Algemene dekkingsmiddelen
Algemene dekkingsmiddelen zijn inkomsten voor de provincie waarvoor geen bestedingsdoel is bepaald en zijn daarmee vrij besteedbaar (in tegenstelling tot de specifieke dekkingsmiddelen). De algemene dekkingsmiddelen bestaan uit:
Lokale heffingen
Lokale heffingen bestaan vrijwel volledig uit inkomsten voor de opcenten Motorrijtuigenbelasting. Voor de
bepaling van de belastinggrondslag zijn de cijfers van Rijksbelastingdienst van medio 2025 leidend. Het
voorgestelde tarief opcenten is conform de grondslag indexatie in 2025 verhoogd naar 104,4 opcenten. De
opbrengst in de latere jaarschijven is gebaseerd op de indexatie van de tarieven. In de jaren 2026 en verder is er rekening mee gehouden dat de vrijstelling voor elektrische voertuigen wordt aangepast. In de jaren 2026, 2027 en 2028 geldt een korting voor elektrische voertuigen van 30% en in 2029 van 25%. Verdere informatie vindt u in de paragraaf Lokale Heffingen.
Provinciefonds
De raming van de inkomsten uit het provinciefonds is gebaseerd op de Meicirculaire 2025. Daarnaast is rekening gehouden met inkomsten die al zijn aangekondigd om te verwerken in de septembercirculaire 2025, namelijk de compensatie in de opcenten MRB voor elektrische voertuigen en de herverdeling van het provinciefonds.

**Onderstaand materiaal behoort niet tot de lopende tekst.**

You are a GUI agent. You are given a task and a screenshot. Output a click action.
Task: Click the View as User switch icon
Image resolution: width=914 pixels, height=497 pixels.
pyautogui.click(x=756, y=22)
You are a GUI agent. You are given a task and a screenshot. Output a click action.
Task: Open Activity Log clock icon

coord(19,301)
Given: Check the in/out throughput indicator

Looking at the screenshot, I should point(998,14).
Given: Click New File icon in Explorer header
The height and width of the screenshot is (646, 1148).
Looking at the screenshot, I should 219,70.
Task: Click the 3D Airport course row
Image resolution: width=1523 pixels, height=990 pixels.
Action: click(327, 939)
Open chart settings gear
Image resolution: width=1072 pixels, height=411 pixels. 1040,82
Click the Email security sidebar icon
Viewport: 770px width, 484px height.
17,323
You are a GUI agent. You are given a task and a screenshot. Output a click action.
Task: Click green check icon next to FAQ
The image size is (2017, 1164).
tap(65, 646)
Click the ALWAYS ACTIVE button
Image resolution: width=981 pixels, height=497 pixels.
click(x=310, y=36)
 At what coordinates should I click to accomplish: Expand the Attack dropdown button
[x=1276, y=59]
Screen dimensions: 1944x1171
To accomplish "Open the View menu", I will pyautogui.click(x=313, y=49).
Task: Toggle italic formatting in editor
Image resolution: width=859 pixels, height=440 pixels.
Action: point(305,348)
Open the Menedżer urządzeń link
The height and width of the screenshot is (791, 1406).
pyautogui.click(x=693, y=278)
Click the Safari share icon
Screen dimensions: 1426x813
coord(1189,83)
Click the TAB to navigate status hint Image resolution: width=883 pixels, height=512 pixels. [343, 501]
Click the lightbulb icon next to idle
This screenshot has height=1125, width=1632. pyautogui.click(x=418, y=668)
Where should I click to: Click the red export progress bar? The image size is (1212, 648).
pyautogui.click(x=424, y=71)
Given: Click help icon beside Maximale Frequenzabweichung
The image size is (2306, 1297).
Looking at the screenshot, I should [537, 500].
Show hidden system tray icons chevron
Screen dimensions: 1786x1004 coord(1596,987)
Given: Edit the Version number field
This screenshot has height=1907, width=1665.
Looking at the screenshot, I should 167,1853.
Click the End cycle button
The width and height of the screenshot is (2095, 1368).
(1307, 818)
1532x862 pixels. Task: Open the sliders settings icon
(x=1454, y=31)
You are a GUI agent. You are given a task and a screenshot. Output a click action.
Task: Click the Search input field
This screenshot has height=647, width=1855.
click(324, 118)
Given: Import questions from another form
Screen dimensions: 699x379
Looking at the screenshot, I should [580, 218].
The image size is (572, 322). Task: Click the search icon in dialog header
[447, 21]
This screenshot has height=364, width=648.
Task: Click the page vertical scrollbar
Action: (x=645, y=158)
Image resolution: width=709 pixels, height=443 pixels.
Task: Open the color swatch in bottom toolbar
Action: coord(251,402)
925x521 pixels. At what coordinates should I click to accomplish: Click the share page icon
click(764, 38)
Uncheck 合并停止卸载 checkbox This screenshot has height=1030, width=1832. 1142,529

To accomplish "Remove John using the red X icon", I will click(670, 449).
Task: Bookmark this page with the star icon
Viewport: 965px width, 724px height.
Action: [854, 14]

De uitkering uit het provinciefonds bestaat uit een algemene uitkering en decentrale uitkeringen, die een eigen verdeling over de provincies hebben. De indexatie van de algemene uitkering in het Provinciefonds is gekoppeld aan het nominaal bruto binnenlands product. Deze cijfers worden gepubliceerd door het CPB en in de circulaires verwerkt.
Dividenduitkering
De provincie ontvangt geld (dividend) vanuit de deelnemingen, bedrijven of organisaties waarin zij een aandeel heeft. Op dit moment zijn dat de BNG, NWB en de ZEH.